| What is being asked |
After locating the line that contains "How do I perform: Start", quote it and all lines after it through the end of the entries, and nothing more. Pictures stay out.

[Collected data entries]
===============
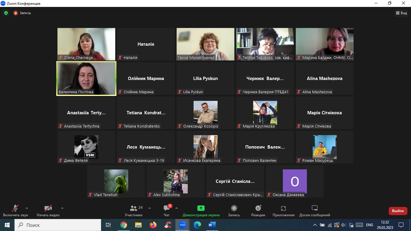Click the red Выйти leave button
The height and width of the screenshot is (231, 411).
[x=398, y=211]
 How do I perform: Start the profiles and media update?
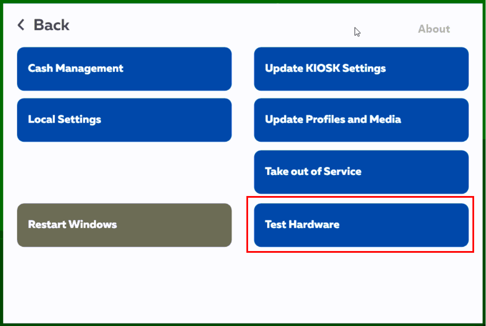point(361,120)
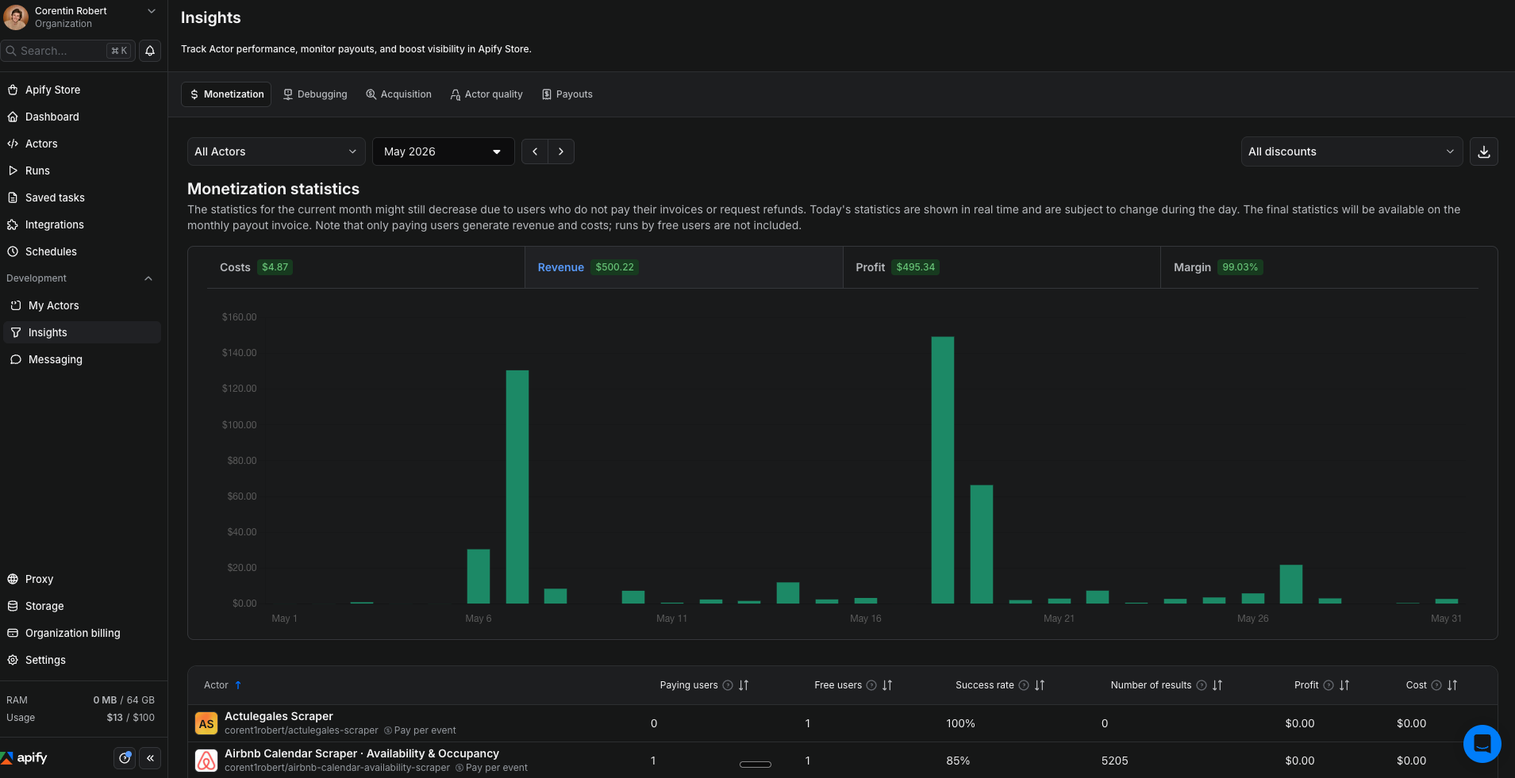Open the All discounts dropdown
Viewport: 1515px width, 778px height.
click(x=1352, y=151)
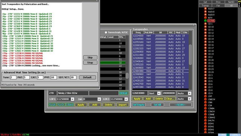Click the SDT/VCT wait time field
This screenshot has height=136, width=241.
(73, 77)
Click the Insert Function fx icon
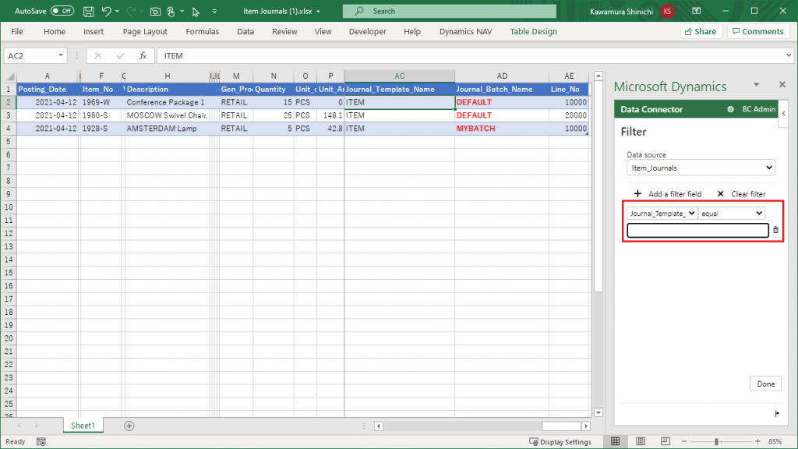The height and width of the screenshot is (449, 798). pyautogui.click(x=143, y=56)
===============
| Answer below |
 How do I perform: Start the profiles and media update?
point(361,120)
Open the All discounts dropdown
Viewport: 1515px width, 778px height.
click(x=1352, y=151)
Click the SDT/VCT wait time field
This screenshot has height=136, width=241.
(73, 77)
Click the Insert Function fx icon
The height and width of the screenshot is (449, 798). pyautogui.click(x=143, y=56)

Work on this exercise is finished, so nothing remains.